A tank contains water upto a depth of 1.5 m. The length and width of the tank are 4m and 2m respectively. The tank is moving up an inclined plane with a constant acceleration of $4m/s^2$. The inclination of the plane with the horizontal is ${30}^0$. Find the pressure at the botton of the tank at the front end.

• A. $10787.2N/m^2$
• B. $31457.9N/m^2$
• C. $25431.6N/m^2$
• D. $42561.3$

Answer 1

The correct option is A $10787.2N/m^2$

Depth $\left(h\right)=1.5m$, Length $\left(L\right)=4m$, Breadth $\left(B\right)=2m$

acceleration $\left(a\right)=$$4m/s^2$

Inclination $\alpha$$=30$

$P_F$= Pressure at bottom of tank at front end.

Horizontal component of acceleration $a_x=a\cos \alpha$$=3.464$

Vertical component of accleration $a_y=a\sin \alpha$=2

As the tank moves upward, the free surface of the water tank makes angle $\theta$ with horizontal which is given by

$\tan \theta =\frac{a_x}{a_y+g}=0.3$

$\theta =16.34$

Since the free surface makes an angle with the horizontal tank, so, the water has risen by some height at the rear end and fall by some height at front end.
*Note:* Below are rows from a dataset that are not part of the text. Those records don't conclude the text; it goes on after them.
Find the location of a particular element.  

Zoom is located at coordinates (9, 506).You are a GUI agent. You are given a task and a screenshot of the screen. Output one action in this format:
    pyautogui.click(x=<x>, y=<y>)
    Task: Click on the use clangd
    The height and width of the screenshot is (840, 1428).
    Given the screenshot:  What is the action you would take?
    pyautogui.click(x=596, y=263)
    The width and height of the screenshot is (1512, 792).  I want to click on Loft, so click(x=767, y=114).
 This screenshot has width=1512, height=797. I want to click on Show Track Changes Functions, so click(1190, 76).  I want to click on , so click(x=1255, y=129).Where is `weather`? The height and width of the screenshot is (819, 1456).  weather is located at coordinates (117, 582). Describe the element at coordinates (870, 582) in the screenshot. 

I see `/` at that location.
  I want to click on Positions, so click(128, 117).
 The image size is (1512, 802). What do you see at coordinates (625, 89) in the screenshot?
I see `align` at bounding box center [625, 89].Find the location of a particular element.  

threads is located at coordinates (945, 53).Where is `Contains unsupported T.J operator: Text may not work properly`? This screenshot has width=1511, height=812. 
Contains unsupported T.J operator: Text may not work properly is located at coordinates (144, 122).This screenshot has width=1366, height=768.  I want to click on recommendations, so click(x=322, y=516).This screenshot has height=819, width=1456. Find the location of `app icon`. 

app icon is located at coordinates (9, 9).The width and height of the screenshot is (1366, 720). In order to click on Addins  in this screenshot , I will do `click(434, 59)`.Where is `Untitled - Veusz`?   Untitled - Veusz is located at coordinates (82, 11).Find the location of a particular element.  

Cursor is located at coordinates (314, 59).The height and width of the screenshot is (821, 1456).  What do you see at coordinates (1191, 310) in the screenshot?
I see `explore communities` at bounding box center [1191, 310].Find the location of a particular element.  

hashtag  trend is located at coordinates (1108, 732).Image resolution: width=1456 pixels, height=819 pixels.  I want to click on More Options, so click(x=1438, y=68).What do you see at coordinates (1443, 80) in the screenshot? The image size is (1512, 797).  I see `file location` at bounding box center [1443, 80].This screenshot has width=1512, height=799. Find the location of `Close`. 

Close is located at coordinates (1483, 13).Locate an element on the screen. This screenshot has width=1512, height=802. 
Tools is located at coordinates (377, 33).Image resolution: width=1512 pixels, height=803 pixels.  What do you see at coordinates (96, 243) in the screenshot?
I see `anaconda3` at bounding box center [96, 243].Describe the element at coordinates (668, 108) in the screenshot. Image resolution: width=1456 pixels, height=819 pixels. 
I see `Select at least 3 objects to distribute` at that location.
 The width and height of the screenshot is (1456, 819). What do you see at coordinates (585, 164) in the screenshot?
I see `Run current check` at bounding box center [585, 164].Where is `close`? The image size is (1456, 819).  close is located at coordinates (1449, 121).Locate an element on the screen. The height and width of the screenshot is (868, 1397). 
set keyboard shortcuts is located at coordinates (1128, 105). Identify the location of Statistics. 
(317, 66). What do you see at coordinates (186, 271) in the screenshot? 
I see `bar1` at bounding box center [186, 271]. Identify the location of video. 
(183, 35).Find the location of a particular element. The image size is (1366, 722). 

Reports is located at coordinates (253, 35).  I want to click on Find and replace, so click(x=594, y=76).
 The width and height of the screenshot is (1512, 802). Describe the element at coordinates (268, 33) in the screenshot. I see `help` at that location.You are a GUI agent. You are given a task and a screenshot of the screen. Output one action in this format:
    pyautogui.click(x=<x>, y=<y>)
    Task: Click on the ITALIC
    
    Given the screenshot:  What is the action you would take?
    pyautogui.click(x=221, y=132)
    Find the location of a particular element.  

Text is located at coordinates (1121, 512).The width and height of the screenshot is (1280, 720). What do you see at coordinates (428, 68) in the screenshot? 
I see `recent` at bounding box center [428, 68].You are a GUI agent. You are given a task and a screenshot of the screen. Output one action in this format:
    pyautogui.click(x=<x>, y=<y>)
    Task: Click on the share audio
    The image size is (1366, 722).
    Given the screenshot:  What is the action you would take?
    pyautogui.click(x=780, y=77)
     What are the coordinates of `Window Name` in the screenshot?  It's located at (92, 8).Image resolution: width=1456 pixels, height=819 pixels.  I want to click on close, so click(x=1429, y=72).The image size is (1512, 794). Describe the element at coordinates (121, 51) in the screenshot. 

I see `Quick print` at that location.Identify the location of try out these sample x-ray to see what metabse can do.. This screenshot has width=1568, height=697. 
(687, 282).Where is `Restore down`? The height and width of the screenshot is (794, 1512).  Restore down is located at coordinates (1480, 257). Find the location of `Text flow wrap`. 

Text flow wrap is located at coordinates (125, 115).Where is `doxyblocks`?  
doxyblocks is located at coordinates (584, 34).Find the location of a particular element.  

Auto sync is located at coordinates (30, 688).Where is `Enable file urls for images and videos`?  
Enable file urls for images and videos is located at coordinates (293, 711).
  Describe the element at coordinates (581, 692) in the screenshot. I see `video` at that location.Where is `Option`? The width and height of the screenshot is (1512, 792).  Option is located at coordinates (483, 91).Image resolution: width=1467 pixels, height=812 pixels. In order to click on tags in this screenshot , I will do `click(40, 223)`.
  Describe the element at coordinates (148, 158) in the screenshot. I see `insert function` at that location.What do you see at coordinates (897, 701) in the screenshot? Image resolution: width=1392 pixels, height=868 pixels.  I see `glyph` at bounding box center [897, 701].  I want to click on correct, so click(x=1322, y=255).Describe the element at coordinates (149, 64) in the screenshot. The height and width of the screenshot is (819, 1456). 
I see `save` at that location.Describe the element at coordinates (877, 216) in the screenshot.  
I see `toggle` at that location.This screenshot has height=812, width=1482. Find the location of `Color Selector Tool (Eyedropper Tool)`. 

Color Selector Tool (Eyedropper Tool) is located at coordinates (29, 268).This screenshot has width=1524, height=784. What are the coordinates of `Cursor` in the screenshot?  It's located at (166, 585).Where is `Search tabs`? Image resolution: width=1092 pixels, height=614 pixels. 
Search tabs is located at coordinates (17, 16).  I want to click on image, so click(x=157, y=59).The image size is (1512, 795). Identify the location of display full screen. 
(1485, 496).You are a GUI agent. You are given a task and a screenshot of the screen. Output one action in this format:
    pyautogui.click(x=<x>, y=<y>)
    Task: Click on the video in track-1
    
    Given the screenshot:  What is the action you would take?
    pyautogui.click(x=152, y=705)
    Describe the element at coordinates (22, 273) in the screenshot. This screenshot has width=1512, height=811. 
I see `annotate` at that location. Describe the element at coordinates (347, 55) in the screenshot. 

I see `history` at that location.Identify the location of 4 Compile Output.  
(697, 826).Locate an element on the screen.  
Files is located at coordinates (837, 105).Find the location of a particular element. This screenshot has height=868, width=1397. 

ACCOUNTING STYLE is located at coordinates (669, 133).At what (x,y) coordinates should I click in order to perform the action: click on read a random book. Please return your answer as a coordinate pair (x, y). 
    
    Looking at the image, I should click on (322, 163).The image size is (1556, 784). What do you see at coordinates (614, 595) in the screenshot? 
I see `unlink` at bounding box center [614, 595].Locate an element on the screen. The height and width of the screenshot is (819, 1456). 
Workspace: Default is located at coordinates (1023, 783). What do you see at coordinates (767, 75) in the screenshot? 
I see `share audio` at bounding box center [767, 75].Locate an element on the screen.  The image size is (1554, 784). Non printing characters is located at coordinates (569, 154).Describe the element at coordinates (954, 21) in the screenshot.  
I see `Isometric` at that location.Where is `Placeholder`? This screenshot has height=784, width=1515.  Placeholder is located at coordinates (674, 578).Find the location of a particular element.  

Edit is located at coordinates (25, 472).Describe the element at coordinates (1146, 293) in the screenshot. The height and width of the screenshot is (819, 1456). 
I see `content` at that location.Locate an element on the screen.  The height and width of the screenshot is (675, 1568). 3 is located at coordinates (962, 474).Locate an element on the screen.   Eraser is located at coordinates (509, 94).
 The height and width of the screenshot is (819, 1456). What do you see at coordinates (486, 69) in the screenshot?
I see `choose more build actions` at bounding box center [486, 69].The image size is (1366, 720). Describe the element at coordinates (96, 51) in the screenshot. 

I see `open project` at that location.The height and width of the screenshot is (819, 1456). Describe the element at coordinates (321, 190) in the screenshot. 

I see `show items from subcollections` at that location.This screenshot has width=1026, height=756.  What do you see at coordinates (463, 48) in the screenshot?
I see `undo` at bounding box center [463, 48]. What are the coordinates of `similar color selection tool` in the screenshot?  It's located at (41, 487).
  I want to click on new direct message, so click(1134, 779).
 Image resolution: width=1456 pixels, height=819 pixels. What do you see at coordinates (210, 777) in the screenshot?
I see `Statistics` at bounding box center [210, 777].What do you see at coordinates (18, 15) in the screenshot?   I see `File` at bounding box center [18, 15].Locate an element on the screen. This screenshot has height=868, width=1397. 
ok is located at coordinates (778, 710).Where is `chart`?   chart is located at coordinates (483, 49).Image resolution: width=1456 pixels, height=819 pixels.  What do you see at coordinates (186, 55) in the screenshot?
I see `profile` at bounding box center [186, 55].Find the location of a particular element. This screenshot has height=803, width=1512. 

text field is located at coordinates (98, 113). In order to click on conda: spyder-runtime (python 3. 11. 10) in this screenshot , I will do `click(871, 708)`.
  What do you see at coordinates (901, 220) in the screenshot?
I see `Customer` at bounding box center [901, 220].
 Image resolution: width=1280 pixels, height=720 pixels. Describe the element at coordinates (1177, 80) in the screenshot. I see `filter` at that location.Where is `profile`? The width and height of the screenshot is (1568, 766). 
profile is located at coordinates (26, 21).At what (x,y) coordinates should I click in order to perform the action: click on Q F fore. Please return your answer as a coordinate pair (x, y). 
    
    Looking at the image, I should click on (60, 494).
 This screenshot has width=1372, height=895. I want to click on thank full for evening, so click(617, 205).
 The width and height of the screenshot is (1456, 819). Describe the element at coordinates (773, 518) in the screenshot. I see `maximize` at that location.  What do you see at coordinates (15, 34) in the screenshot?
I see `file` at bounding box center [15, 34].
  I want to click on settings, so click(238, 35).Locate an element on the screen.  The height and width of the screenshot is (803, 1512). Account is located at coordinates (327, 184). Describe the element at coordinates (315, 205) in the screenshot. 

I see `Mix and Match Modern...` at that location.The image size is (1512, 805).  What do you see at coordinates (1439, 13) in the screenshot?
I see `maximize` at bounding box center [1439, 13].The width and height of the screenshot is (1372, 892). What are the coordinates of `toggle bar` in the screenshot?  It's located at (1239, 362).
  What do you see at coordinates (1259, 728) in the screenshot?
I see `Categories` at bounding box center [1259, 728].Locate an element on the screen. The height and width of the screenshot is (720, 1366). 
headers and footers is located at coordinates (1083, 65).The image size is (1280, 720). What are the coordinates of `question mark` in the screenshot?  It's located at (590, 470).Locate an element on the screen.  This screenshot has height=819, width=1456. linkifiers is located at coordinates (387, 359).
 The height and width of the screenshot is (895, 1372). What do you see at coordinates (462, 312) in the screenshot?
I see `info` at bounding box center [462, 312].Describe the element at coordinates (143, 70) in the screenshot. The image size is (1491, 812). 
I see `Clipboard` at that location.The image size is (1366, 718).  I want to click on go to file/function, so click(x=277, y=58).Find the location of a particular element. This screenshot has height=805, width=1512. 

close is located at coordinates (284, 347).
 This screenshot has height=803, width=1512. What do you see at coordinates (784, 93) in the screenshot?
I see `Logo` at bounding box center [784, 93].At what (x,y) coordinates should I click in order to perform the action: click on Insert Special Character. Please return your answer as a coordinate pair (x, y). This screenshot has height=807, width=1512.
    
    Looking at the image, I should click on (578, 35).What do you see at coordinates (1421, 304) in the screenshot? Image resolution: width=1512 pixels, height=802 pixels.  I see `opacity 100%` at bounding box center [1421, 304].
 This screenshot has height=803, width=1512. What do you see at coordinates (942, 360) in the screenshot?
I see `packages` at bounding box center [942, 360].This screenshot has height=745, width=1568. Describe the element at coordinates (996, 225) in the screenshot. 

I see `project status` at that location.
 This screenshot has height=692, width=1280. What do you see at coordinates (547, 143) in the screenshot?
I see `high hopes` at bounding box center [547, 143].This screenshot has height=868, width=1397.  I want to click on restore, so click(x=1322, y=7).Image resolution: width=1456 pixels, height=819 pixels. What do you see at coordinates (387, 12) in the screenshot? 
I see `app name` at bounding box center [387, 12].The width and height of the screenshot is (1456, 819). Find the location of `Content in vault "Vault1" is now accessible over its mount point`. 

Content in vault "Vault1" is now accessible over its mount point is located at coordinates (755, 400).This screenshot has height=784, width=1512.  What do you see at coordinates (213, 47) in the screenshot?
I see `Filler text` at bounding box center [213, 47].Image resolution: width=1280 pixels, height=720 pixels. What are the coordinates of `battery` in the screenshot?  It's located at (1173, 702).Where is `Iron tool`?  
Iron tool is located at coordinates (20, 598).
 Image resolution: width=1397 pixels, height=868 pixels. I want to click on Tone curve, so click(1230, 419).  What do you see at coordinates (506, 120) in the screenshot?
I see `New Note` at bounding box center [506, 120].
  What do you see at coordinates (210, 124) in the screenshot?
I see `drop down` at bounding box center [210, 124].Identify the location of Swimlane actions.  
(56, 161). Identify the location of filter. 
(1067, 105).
Let $h_0$ be that raised height.

Then $\frac{h}{d}=\tan \theta$ where $d=\frac{L}{2}=2m$

Therefore , $h_0=2\tan \theta =0.58$

Total height on the front side $h_2=1.5-h_0=0.91m$

Pressure at front end bottom = $P_F=\rho g{h}_2(1+\frac{a_y}{g})=1000\times 9.81\times 0.91(1+\frac{2}{9.81})=10787.2N/m^2$